## TÂCHES À RÉALISER
1 – Indiquez si chacune des affirmations suivantes concorde avec le passage sur le questionnaire de Karasek, en répondant par oui ou par non et en citant exactement les mots du passage qui tranchent. (a) La version complète du questionnaire comporte 49 questions. (b) Chaque question est notée sur une échelle de réponse à cinq niveaux. (c) L'utilisation du questionnaire permet de comparer différents services ou métiers.
2 – Répondez brièvement aux questions suivantes à partir du passage sur le questionnaire de Karasek.
(a) Combien d'items compte la version abrégée couramment utilisée dans les entreprises ?
(b) À quelle dimension se rattache la qualité des relations avec la hiérarchie et les collègues ?
(c) Quels leviers de régulation le questionnaire met-il en lumière ?

## PASSAGE CITÉ

Ces trois dimensions — charge, autonomie, soutien — permettent de construire une cartographie fine des situations de travail à risque, avec des implications concrètes pour les équipes RH, les managers de proximité et les représentants du personnel.
Une méthodologie structurée et éprouvée
Le questionnaire de Karasek se décline en plusieurs formats. La version complète comporte 49 questions, tandis qu’une version abrégée de 26 à 29 items est couramment utilisée dans les entreprises. Les questions sont réparties selon les trois dimensions fondamentales :
- Demande psychologique : rapidité, interruptions, concentration, ordres contradictoires…
- Latitude décisionnelle : liberté dans les choix organisationnels, développement des compétences…
- Soutien social : qualité des relations avec la hiérarchie et les collègues…
Chaque question est notée sur une échelle de réponse à quatre niveaux. Les résultats sont ensuite codés pour générer des scores par dimension, permettant d’identifier les zones de vulnérabilité.
Un outil d’aide au pilotage RH
L’intérêt du questionnaire ne se limite pas à la mesure du stress. Il facilite l’élaboration de plans d’action ciblés, en mettant en lumière les leviers de régulation possibles : réduction des surcharges, amélioration des circuits de décision, renforcement du management de proximité. Son utilisation permet aussi de comparer différents services ou métiers, d’observer l’évolution dans le temps et d’objectiver les ressentis exprimés par les équipes.

(Entrées enregistrées)
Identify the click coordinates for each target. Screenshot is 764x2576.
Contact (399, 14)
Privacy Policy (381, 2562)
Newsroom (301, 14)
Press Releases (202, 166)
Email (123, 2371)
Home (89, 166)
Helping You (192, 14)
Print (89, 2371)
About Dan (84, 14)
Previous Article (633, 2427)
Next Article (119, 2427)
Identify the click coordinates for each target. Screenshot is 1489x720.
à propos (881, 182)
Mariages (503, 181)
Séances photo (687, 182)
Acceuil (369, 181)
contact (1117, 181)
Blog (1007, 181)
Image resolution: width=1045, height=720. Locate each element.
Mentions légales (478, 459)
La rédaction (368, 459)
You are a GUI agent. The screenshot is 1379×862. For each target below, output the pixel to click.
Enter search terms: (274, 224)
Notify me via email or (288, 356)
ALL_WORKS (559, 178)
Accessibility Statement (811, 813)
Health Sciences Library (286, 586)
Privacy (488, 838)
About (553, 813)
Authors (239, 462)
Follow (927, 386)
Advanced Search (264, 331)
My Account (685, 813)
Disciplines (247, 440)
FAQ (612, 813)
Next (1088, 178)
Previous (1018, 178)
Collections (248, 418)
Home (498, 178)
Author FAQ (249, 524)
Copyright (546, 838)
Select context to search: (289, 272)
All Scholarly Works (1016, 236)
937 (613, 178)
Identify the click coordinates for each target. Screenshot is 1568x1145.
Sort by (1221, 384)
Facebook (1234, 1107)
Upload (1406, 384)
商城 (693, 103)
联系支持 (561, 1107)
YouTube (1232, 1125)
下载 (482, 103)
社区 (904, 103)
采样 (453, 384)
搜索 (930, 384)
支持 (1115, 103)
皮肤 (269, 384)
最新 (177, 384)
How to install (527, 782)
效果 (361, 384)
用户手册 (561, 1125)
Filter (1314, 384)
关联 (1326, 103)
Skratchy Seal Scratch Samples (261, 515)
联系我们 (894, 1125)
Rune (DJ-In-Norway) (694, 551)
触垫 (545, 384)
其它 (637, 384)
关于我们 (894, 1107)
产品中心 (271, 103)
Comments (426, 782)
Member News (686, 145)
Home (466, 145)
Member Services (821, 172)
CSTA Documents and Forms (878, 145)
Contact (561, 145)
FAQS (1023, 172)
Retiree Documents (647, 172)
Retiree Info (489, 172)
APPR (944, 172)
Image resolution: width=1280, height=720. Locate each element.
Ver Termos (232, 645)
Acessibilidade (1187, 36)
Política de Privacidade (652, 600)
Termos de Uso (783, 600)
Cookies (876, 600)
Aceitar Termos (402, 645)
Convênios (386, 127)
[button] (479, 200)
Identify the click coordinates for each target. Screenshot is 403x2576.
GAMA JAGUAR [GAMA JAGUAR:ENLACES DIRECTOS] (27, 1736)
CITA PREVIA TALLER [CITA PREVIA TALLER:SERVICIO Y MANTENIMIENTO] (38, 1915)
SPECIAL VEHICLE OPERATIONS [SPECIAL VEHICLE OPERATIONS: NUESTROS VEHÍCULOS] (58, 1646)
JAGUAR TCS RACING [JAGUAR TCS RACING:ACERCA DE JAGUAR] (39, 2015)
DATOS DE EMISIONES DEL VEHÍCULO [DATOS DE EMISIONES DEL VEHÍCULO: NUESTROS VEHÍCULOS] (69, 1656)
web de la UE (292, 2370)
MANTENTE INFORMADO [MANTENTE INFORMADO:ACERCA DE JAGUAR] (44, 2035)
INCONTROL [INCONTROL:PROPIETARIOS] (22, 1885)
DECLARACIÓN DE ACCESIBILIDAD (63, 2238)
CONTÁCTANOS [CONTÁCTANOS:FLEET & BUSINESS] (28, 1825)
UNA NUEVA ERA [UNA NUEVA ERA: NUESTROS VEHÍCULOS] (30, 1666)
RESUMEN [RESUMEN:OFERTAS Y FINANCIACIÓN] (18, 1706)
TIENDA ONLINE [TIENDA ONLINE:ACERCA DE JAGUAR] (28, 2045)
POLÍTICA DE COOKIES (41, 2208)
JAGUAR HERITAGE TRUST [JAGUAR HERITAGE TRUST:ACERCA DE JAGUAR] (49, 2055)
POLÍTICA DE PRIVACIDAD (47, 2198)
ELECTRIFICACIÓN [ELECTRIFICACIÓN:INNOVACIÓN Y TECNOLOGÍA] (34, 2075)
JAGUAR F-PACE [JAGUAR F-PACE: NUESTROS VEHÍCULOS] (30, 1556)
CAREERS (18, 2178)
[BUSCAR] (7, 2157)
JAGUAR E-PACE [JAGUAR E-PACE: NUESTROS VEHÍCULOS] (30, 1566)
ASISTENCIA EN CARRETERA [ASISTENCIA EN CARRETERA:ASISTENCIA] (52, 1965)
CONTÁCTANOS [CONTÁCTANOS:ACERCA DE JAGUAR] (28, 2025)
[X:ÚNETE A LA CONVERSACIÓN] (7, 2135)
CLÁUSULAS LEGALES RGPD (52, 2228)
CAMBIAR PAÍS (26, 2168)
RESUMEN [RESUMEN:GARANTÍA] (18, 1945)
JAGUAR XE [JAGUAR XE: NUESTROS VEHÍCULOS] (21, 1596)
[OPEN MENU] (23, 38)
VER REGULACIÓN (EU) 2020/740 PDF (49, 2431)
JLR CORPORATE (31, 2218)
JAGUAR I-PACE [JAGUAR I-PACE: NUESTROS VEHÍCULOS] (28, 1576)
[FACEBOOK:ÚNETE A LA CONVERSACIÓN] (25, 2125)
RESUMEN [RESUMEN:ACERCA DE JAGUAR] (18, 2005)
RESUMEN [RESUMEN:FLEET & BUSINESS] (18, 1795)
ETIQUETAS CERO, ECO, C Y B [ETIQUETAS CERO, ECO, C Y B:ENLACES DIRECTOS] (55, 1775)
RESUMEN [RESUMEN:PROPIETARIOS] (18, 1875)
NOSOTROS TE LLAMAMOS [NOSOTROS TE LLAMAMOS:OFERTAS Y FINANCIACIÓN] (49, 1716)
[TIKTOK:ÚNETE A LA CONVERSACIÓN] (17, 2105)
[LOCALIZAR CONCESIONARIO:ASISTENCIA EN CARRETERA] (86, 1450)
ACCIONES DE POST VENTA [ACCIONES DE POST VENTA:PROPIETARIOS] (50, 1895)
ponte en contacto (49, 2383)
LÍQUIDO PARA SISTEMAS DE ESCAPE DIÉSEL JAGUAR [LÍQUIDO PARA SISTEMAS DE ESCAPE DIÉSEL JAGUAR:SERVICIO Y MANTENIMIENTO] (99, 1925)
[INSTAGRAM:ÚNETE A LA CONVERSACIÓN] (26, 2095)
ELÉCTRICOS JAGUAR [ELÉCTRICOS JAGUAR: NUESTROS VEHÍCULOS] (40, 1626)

## RÉPONSES FOURNIES
1 –
(a) Oui : « La version complète comporte 49 questions ».
(b) Non : « Chaque question est notée sur une échelle de réponse à quatre niveaux. »
(c) Oui : « Son utilisation permet aussi de comparer différents services ou métiers ».

2 –
(a) De 26 à 29 items.
(b) Au soutien social.
(c) La réduction des surcharges, l'amélioration des circuits de décision et le renforcement du management de proximité.